Listed records START

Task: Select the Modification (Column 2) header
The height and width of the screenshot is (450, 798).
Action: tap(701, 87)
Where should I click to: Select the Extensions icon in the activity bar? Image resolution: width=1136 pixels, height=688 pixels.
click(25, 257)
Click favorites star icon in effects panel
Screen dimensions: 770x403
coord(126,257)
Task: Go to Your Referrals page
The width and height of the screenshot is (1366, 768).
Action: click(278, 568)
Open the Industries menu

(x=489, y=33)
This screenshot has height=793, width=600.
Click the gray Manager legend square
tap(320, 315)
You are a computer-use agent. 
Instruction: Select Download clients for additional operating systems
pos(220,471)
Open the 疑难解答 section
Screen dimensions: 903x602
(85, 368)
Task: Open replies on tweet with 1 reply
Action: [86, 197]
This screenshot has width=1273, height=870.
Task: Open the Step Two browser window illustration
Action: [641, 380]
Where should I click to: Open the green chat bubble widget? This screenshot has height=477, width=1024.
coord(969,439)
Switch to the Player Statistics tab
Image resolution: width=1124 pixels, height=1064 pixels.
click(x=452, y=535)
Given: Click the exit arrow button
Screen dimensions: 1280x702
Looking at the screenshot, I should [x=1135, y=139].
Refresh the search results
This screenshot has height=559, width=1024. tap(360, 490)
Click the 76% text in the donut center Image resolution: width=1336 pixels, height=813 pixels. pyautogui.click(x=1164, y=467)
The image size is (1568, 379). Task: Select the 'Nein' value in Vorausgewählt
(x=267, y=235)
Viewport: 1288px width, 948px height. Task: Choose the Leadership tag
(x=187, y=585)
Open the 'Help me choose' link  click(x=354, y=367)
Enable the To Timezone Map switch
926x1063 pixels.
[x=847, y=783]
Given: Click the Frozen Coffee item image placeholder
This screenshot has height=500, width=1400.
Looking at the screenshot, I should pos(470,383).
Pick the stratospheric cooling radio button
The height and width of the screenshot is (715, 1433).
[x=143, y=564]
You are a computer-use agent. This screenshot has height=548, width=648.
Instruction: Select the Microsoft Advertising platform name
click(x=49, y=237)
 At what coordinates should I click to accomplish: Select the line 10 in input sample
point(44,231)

Listed records END

What to do
Match on "agent" and copy out every line of the entries that contains it.

Response area
You are a computer-use agent. 
You are a computer-use agent. This screenshot has height=548, width=648.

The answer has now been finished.